Michael Habte (born 21 August 2000) is an Eritrean footballer who plays for Adulis Club of the Eritrean Premier League, and the Eritrea national team.

Club career
Born in England, Habte began playing football at age eight. He came up through the academy system of Dartford F.C. before earning promotion to the first team in the National League South for the 2016–17 season. He made a total of seven appearances for the club before departing following the 2017–18 season. Following his departure from Dartford he joined Adulis Club of the Eritrean Premier League to gain the attention of the Eritrean National Football Federation.

International career
Habte played at the youth level for Eritrea in a friendly against South Sudan in December 2018. In September 2019 he was part of the Eritrea squad for the 2019 CECAFA U-20 Championship. He scored in a 7–0 Group Stage victory over Djibouti en route to a third place finish in the tournament. 
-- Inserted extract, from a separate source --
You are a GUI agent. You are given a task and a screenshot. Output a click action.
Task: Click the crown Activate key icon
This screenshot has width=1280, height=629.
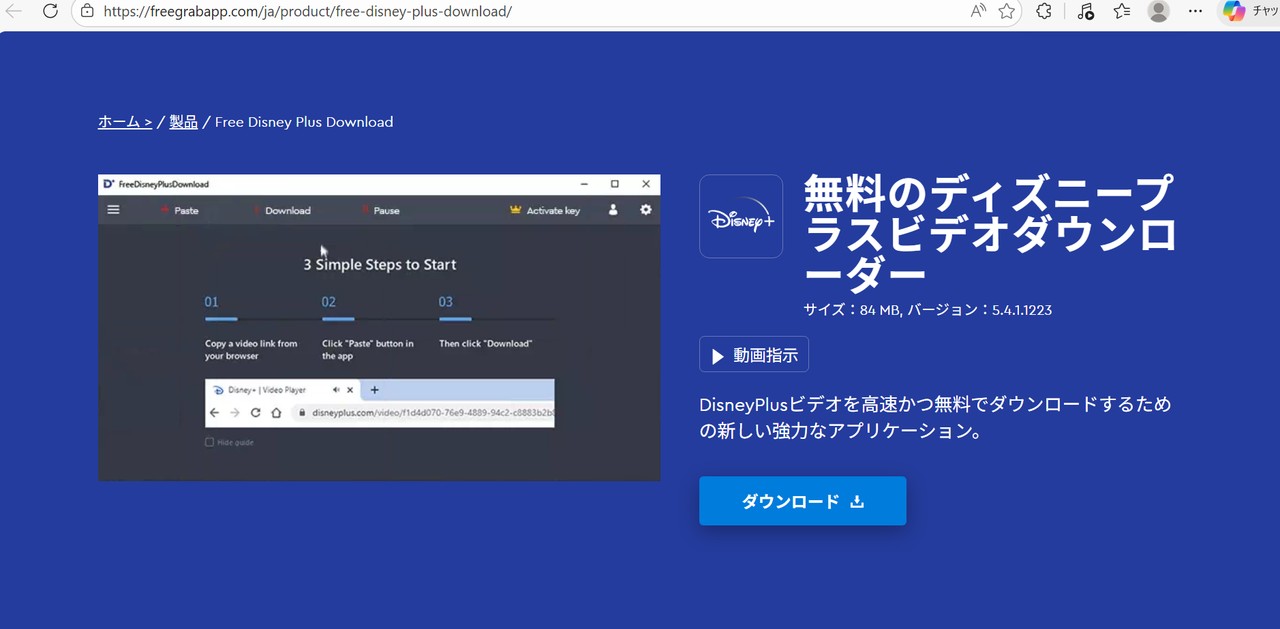click(515, 210)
He made his senior international debut on 11 December 2019 in a 2019 CECAFA Cup match against Uganda. He went on to score his first international goal in the semi-finals of the tournament in a 4–1 victory over Kenya. Eritrea went on to finish as surprise runners-up of the tournament. In July 2021 Habte was part of Eritrea's squad for the 2021 CECAFA U-23 Challenge Cup. He was in the starting lineup for the team's second match, an eventual 0–3 defeat to Burundi.

International goals
Scores and results list Eritrea's goal tally first.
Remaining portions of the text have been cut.